Up until that point I’d drunk the Kool-Aid on the melting pot. I forgotten about being black, I just wanted to be American, but you can’t just be American. We all belong to tribes. I’ve done documentaries about John Ford and John Wayne – I love them too – but if I am given an opportunity to make a film about my people, my experience, I treasure that.
You’ve worked a lot with Spike Lee. What was that like?
I always say this about Spike Lee. Spike Lee is a great filmmaker. It doesn’t mean all his films are great. What I mean by “great filmmaker” is that he has a vision, like Scorsese, Woody Allen, Truffaut, Godard or Wong Kar-wai. On all the films that I worked with him on over 20 years, it was fascinating to see how he sees things and his perspective about life.
It’s one of these relationships which is extremely intense. All he thinks about is making his film. People ask me, “Are you and Spike Lee friends?” I say that after 20 years of working with Spike we’re not friends. We collaborate and I respect his work, but we’ve never gone out and had drinks or lunch but we always work well together in making a film because he has a unique vision.
What projects are you working on as a director now?

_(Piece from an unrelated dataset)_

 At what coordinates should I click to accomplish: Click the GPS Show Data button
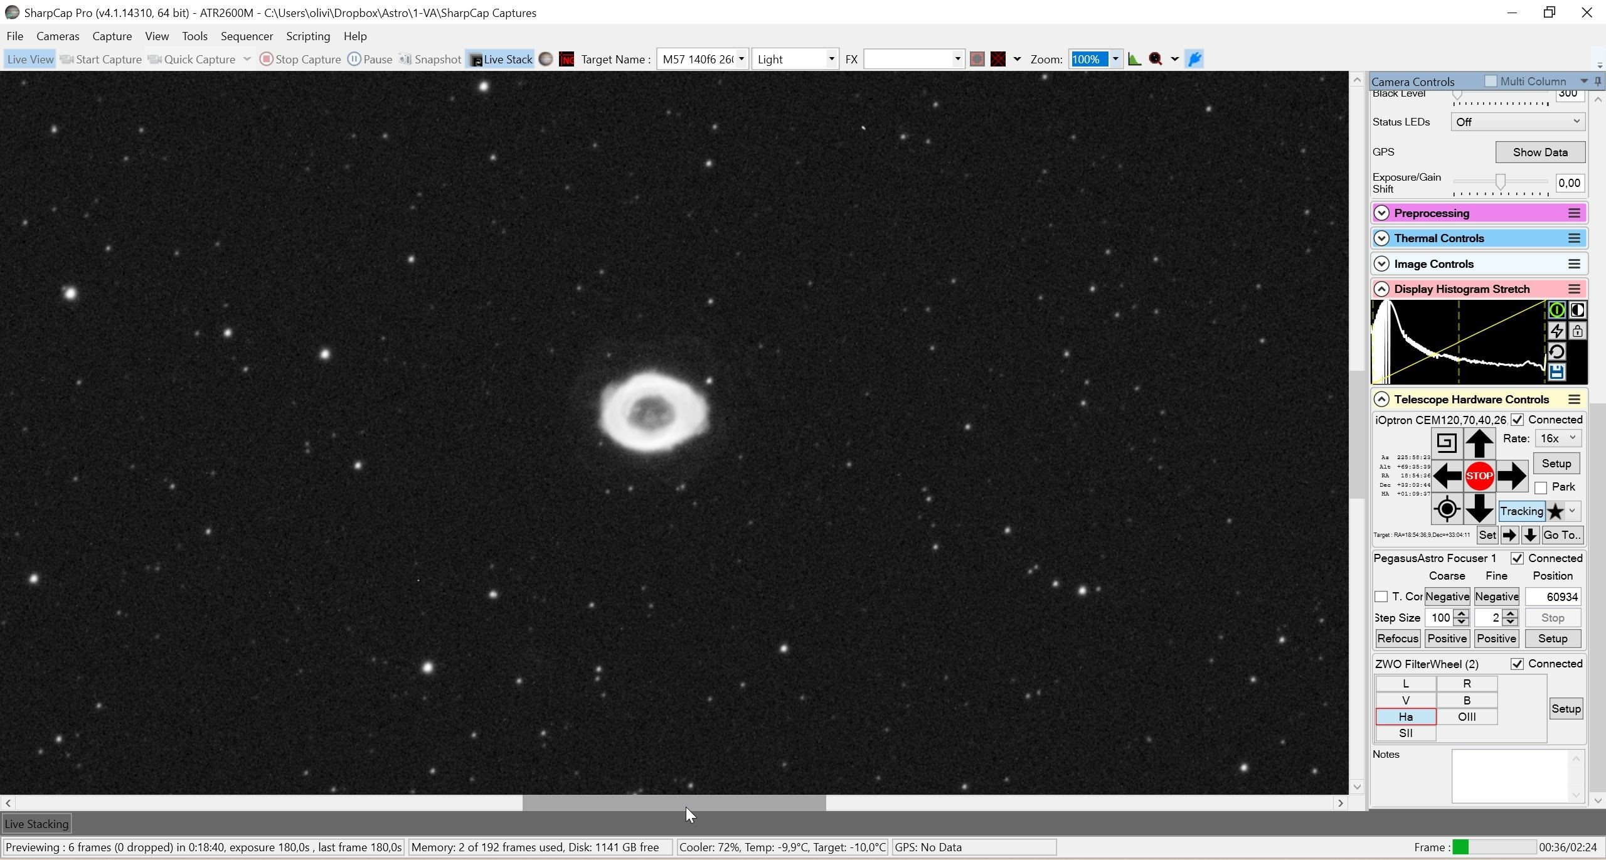click(x=1540, y=152)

I’ve just directed a documentary called Rigged about voter suppression and voter fraud in America, bankrolled by [Steven] Mac Heller, who is passionate about the subject. It’s with October Films. We’ve just sent off the rough cut to Sundance. I’m also co-directing Mr SOUL!, about the ground-breaking show fronted by Elvis Haizlip, which ran on public television from 1968 to 72, featuring artists like Harry Belafonte, James Baldwin, Stevie Wonder and Nikki Giovanni. I’m also trying to get a documentary about the jazz percussionist Max Roach off the ground and am attached to my first fiction feature about Bert Williams, another black face pushing boundaries as an entertainer in the early 20th century.